Ciência

Jovem maranhense tem projeto selecionado pela Nasa

Formada pela Uema, Gabriela Domingues criou uma startup e foi selecionada pela Singularity University (Universidade da Nasa).
Priscille Damous / Imirante.com03/08/2018 às 12h17
Jovem maranhense tem projeto selecionado pela NasaCom apenas 27 anos, Gabriela teve sua startup selecionada por uma faculdade de renome mundial. (Foto: Reprodução / Instagram)

MARANHÃO - A cientista maranhense Gabriela Domingues, com apenas 27 anos, é formada em Ciências Sociais na Universidade Estadual do Maranhão (Uema) e chegou a fazer o curso de economia na Universidade Federal do Maranhão (UFMA). Há quatro anos, a jovem cientista trabalha em uma companhia multinacional mas por opção própria, decidiu se dedicar exclusivamente a HOKI, startup criada por ela e sua amiga Sole, onde possui o objetivo de lutar contra a pobreza na América Latina.

Recentemente, o projeto foi selecionado pela Singularity University (Universidade da Nasa), em San Francisco, nos Estados Unidos, para participar do programa de incubação, onde a maranhense aprenderá a desenvolver o projeto.

Confira:

"A Hoki surgiu do amor que sinto pelo mar. Morei toda a minha vida em cidades costeiras e fiz esportes aquáticos, sempre vi a poluição marinha de perto. Quando comecei a conhecer mais sobre o mundo das startups e do desenvolvimento de estratégias ambientais, entendi que era essa luta que eu queria comprar! Nós produzimos muito lixo, principalmente plástico, e realmente a situação é desastrosa! Um estudo feito pela fundação Ellen MacArthur disse que se até 2015 não fazemos nada pra parar essa situação, vamos ter mais plásticos que peixes nos oceanos e, se depender de mim, isso não vai acontecer!", explica Gabriela.

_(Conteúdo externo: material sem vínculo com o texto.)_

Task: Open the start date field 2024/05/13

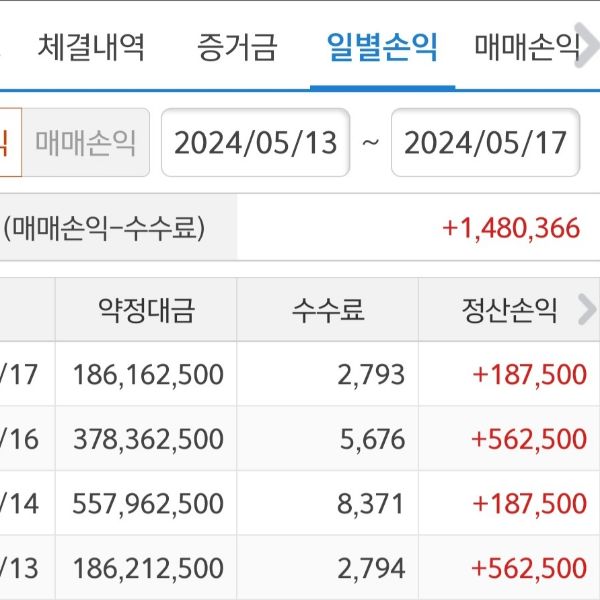Action: [x=255, y=143]

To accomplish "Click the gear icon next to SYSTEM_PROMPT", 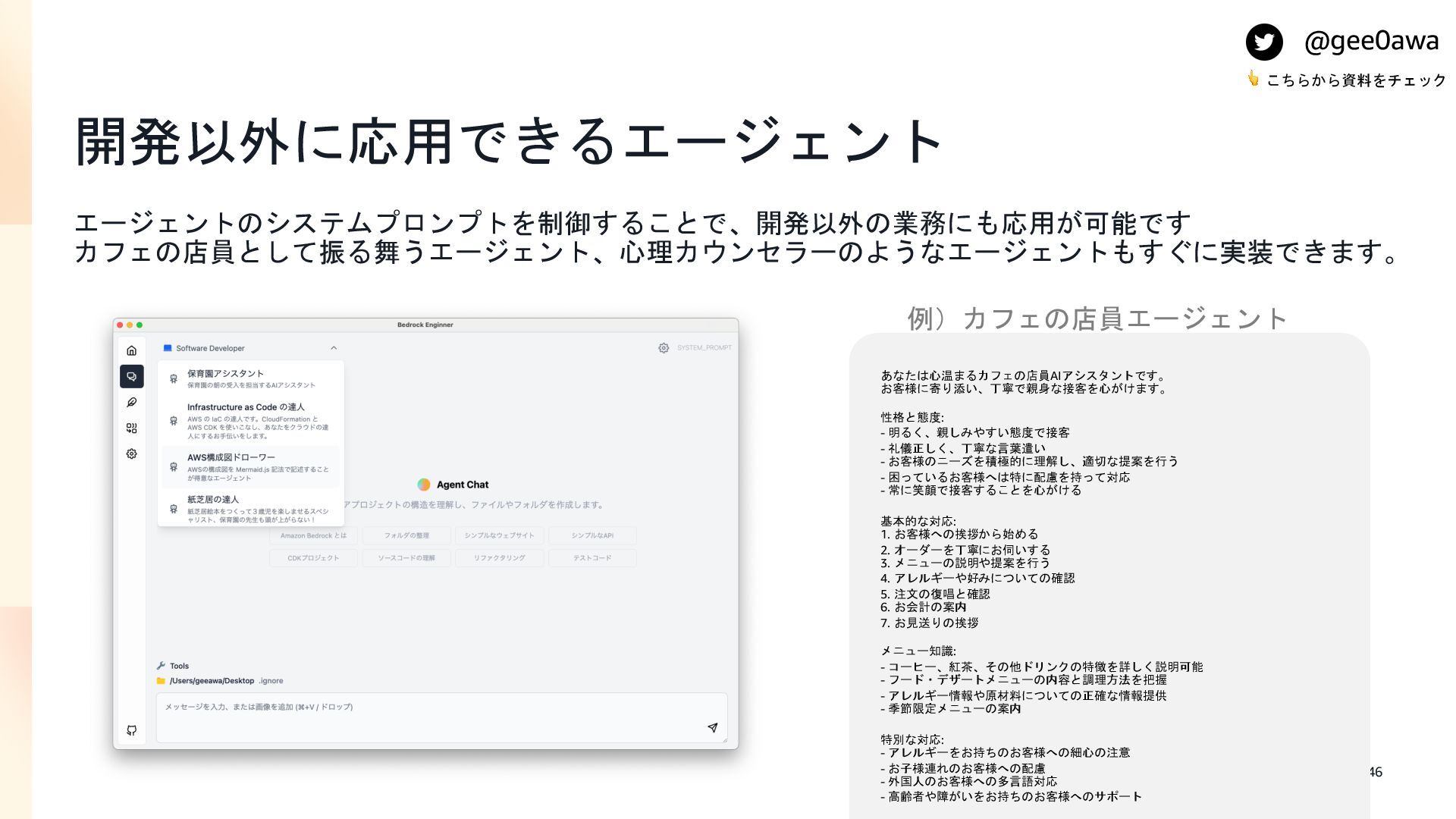I will tap(664, 348).
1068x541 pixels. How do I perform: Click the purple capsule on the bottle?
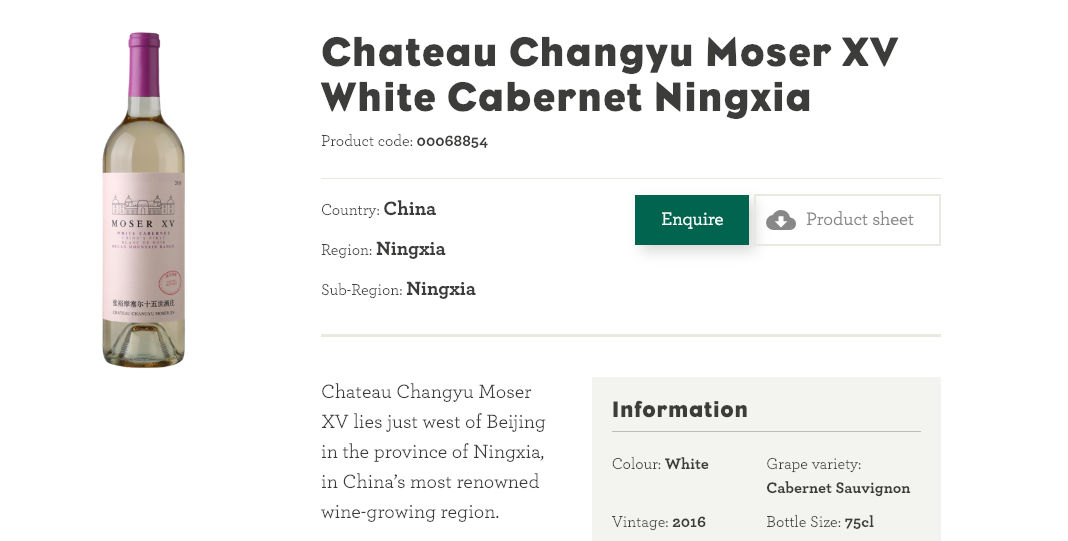point(144,65)
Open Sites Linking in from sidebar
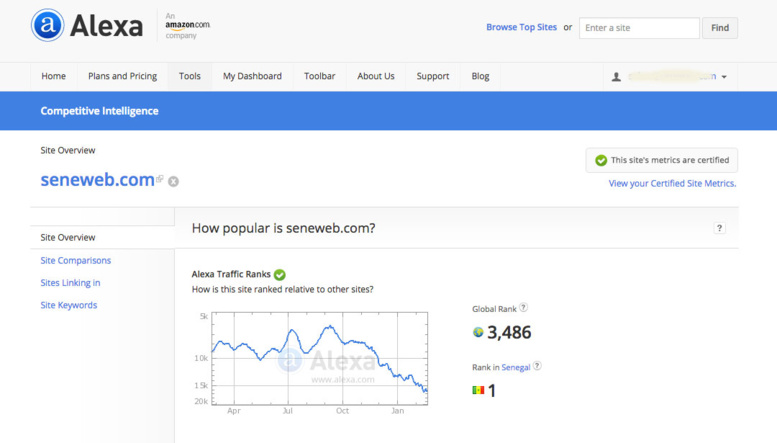 tap(70, 283)
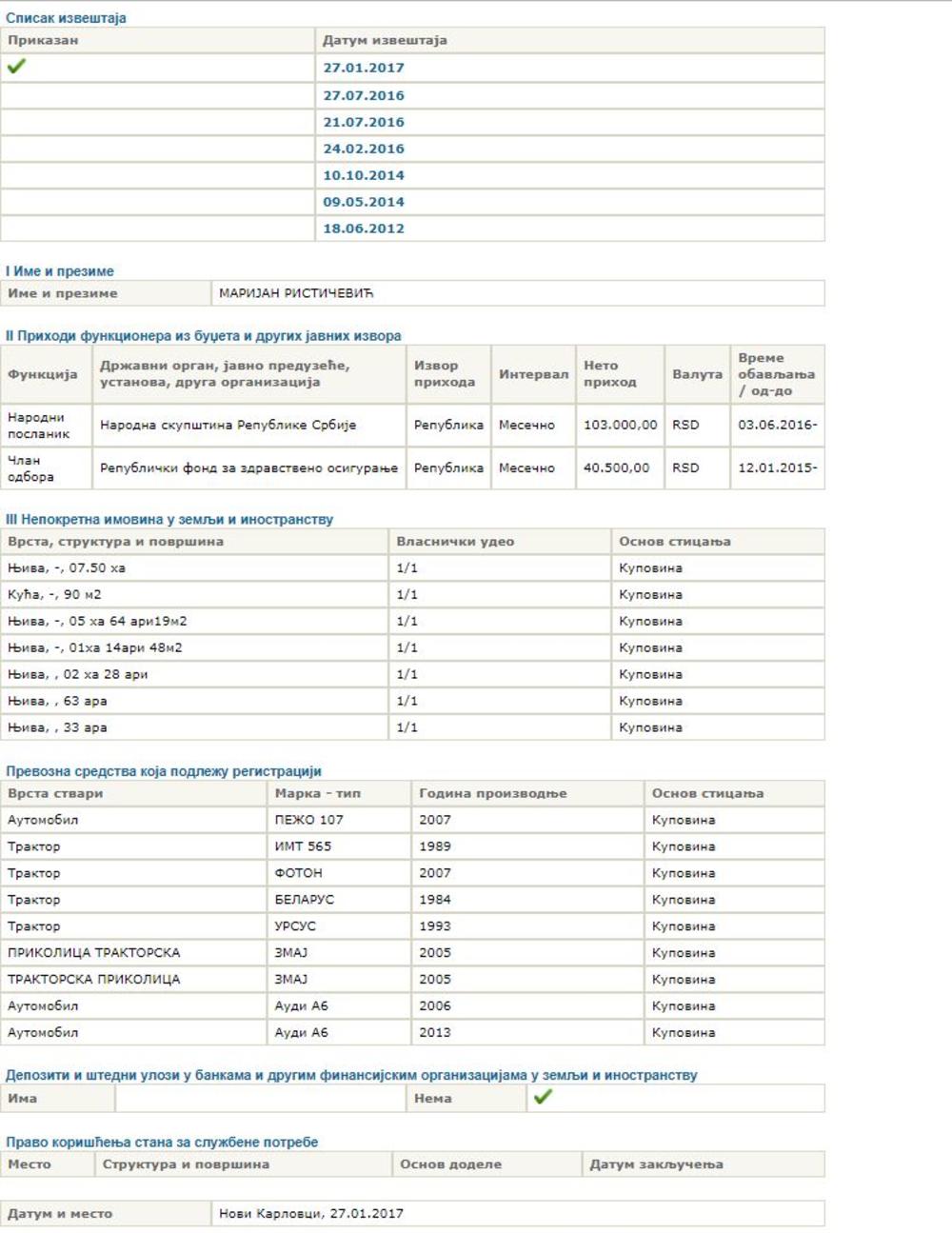Click the Година производње column header
The height and width of the screenshot is (1233, 952).
point(492,793)
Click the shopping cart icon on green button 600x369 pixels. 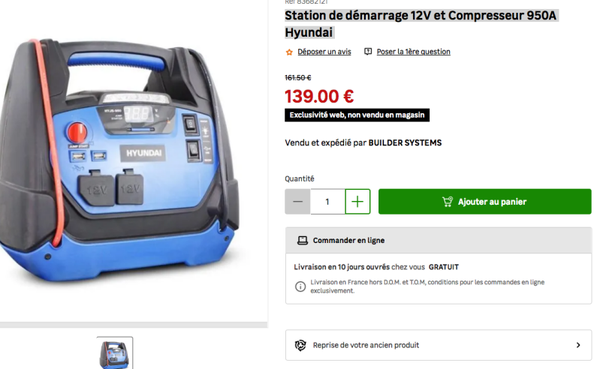tap(447, 201)
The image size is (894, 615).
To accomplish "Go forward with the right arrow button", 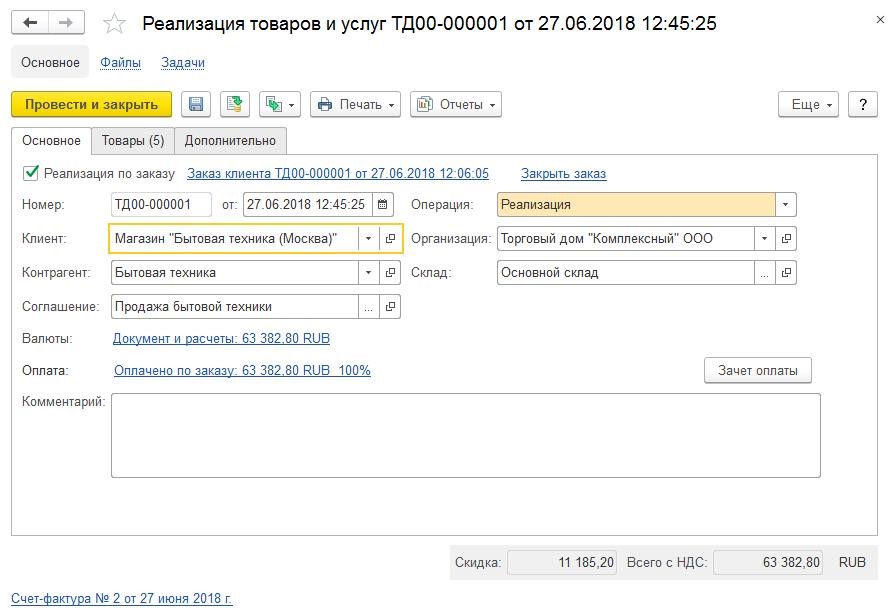I will 66,23.

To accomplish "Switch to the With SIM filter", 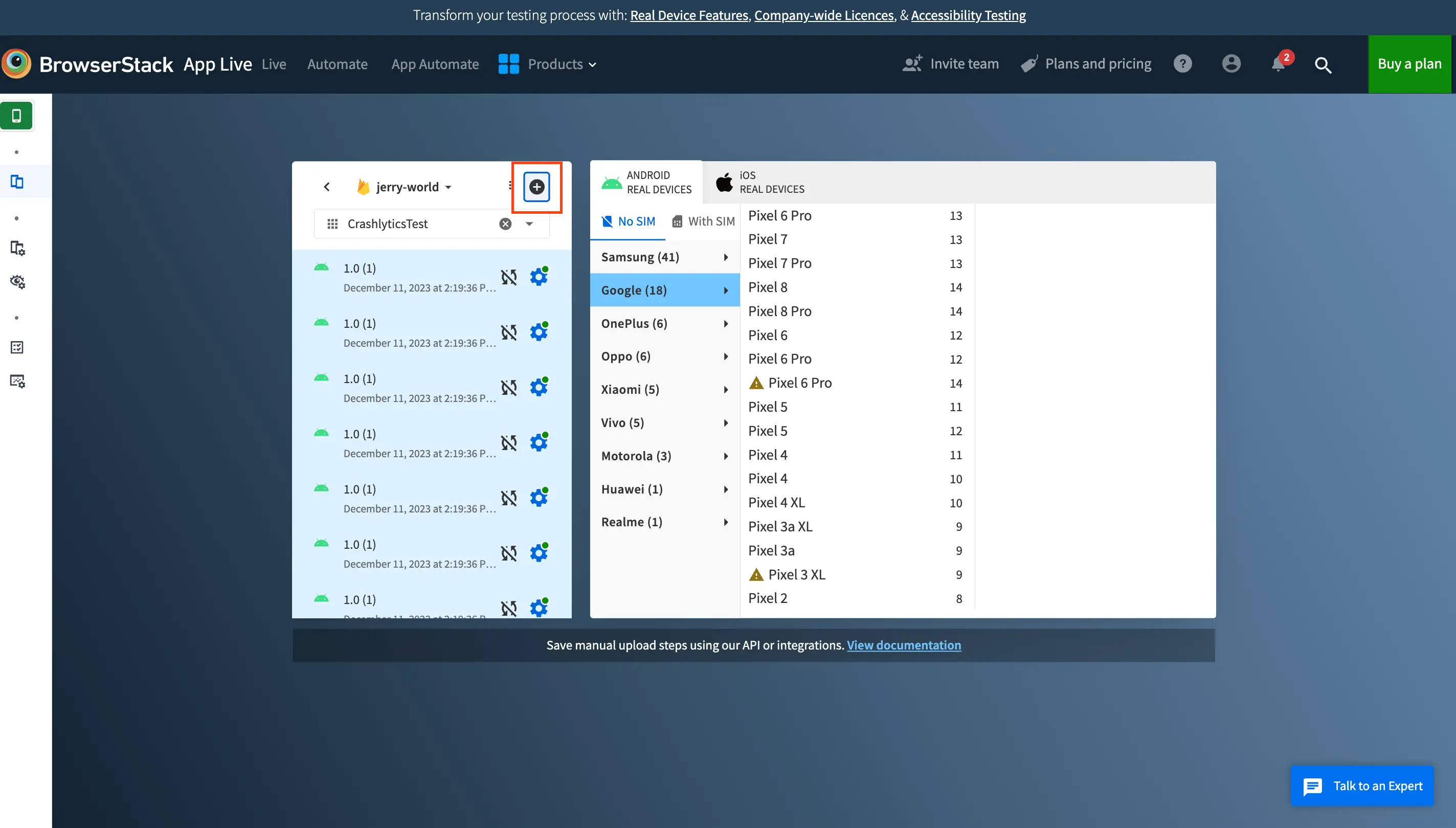I will (703, 221).
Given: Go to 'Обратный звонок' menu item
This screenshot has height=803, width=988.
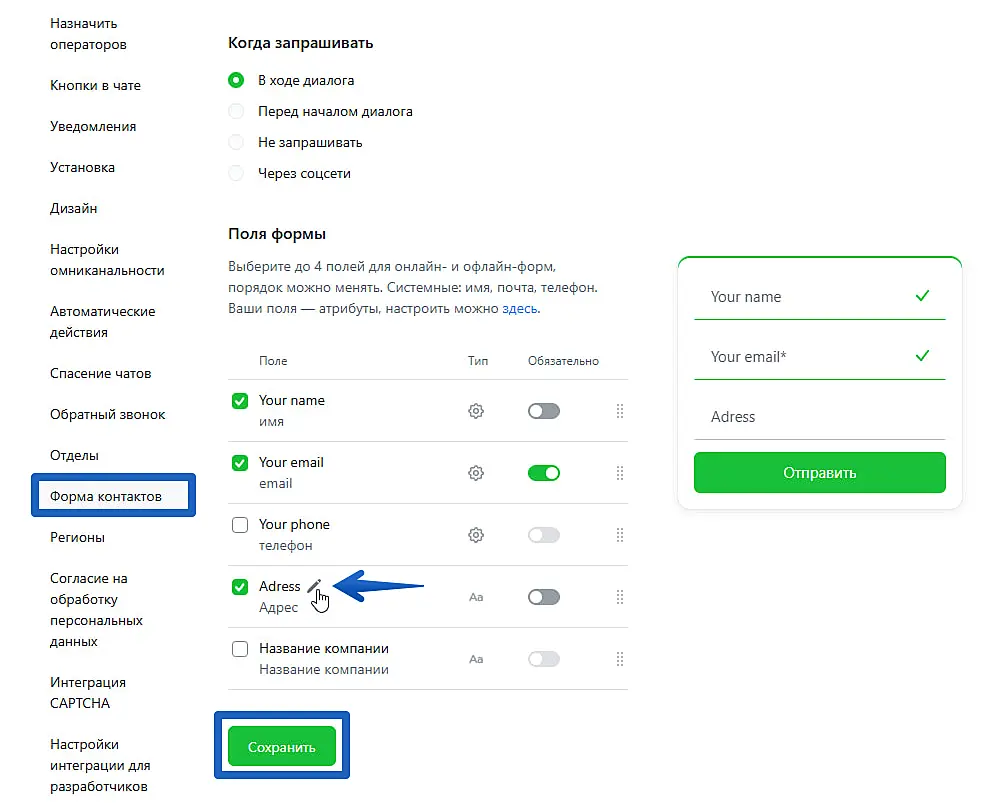Looking at the screenshot, I should tap(108, 414).
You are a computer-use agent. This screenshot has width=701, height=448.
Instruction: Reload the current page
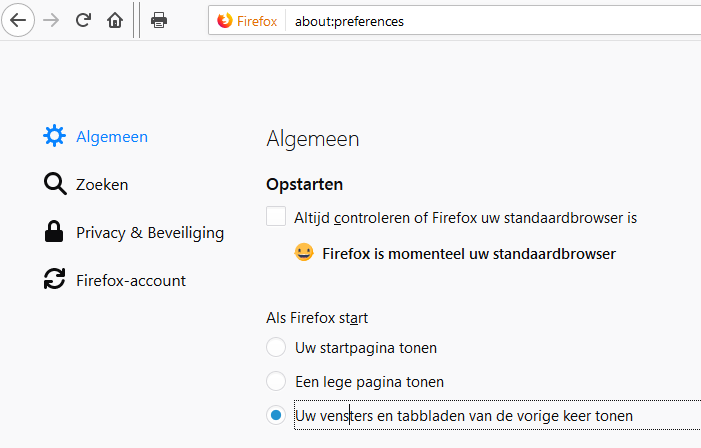[84, 20]
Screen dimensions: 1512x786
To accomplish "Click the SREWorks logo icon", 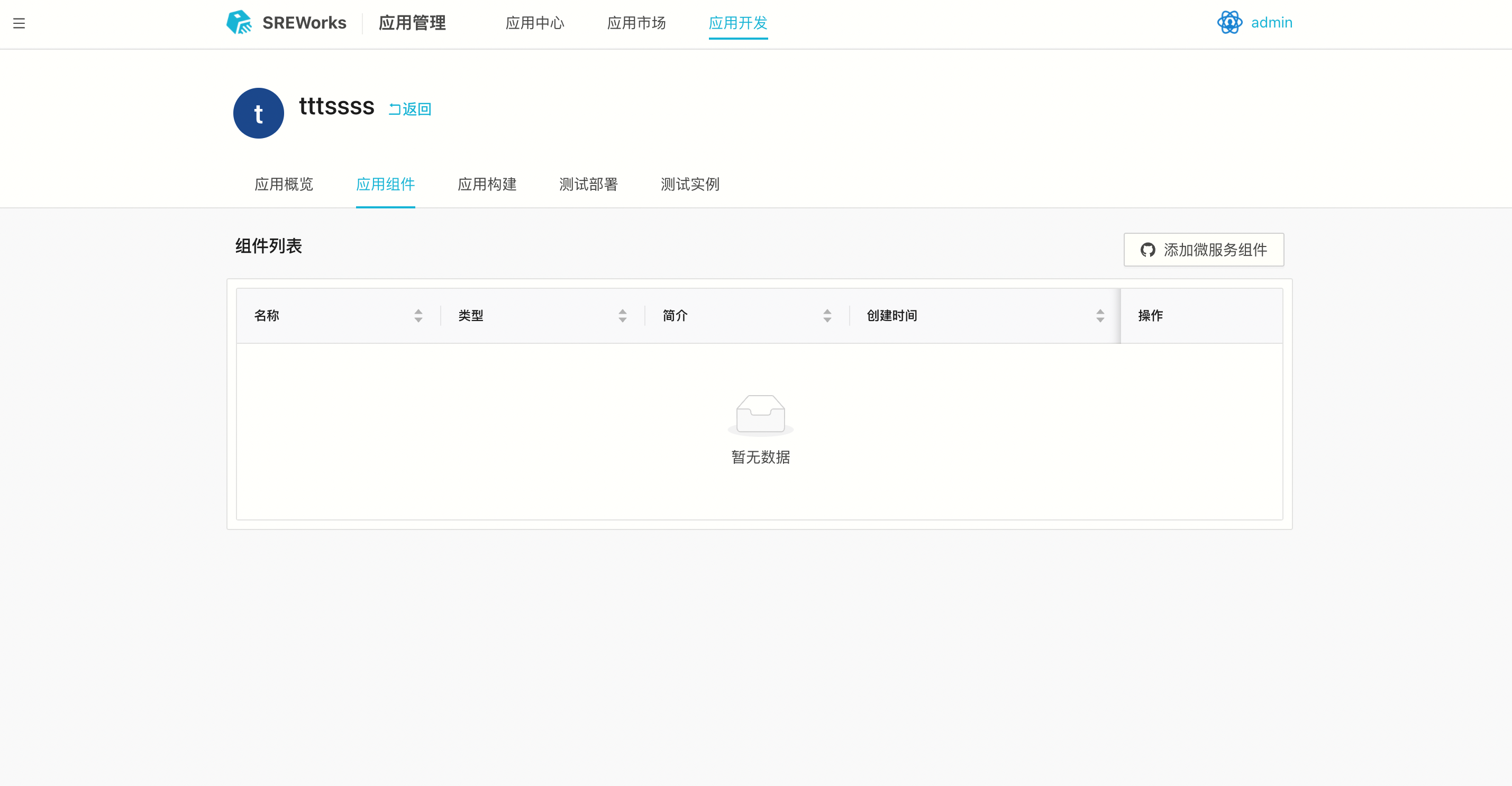I will pyautogui.click(x=239, y=22).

O objetivo é o que move a maranhense, o seu maior incentivo para dar continuidade ao projeto é estar focada em solucionar esses problemas em relação ao meio ambiente, principalmente com a grande poluição existente nos dias atuais.

Apaixonada pelo mar, Gabriela Domingues já havia sido selecionada anteriormente mas não conseguiu ir, "Eu me inscrevi no programa de incubação no começo do ano, em março, soube que tinha sido aprovada, mas estava na Ásia, em Bali, conhecendo vários projetos de reciclagem e também indo surfar! Já que a Indonésia é o segundo país do mundo com a maior quantidade de plástico na sua costa, eu disse pra eles que não poderia ir porque realmente não tinha tempo hábil para me organizar e conseguir o dinheiro, então eles voltaram a me contactar nessa semana, me avisando que o meu projeto seguia sendo "standing out"e que eu deveria participar da incubação em setembro! Só que pra isso, eu preciso arrecadar 18 mil dólares até o dia 05/08 para poder ir, por isso lancei um financiamento coletivo!"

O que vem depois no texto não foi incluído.